Thursday, June 25, 2020

On "The People That History Forgot" by Ernest L. Martin *****

Martin writes about religious history as if he were writing a mystery novel. This book is about a set of people, he claims, who have been forgotten. Who are these people? They are people who many have thought were Jews. Archaeologists have found synagogues scattered throughout Europe and the Near East that include not just Jewish symbology but pagan. Such symbology is merely ornamental, not stuff the Jews worshipped, most scholars say. Martin says it is unlikely Jews would have added pagan symbols to their synagogues--these were the synagogues of another people: the Samaritans.

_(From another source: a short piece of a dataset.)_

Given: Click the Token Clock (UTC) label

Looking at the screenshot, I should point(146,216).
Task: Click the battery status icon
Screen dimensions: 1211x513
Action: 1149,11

His points are interesting insofar as what I've read about the Samaritans from scholars who actually study the faith is that most of the ideas about them, picked up from the Bible and Jewish and Christian writings, are wrong. The very few that exist tend to be very faithful to their religion, which is in most ways much like Judaism. But Martin says otherwise. Those few Samaritans we know today are simply a remnant that remained faithful to their one-time beliefs. Most were quite as the Jewish records recount: namely, they were like Jewish people when it was convenient and like others when it was more convenient to be something else (not unlike many other Gentiles in the early centuries). As such, they mixed other religions with the Jewish faith. These are the synagogues with a mix of symbols.

But Martin doesn't stop there. He also shows how the people of the Near East, from around the area of Babylon, in fact migrated and spread around the areas near Israel in a sort of diaspora not unlike the Jews. These were the people who largely made up the Samaritans--and in turn, those Samaritans, numbering in the millions, spread across the Roman Empire. Most interestingly, Martin even claims that their numbers were so great, and their use as slaves so widespread, that they eventually came to outnumber the Romans in Italy such that the empire really became a Babylonian one.

Martin quotes from a number of primary documents, examines quite a bit of archaelogical evidence, and spends time with some secondary sources (most notably when it comes to the spread of people from the Near East throughout Rome) such that his argument seems fairly convincing, even if it hasn't gotten wide play, but I do wish the book had notes so that the argument could be even more fully traced.

The book is available online here both in audio format and to read (I mostly listened to this book, and the audio was good enough to keep me riveted), in addition to being available for purchase.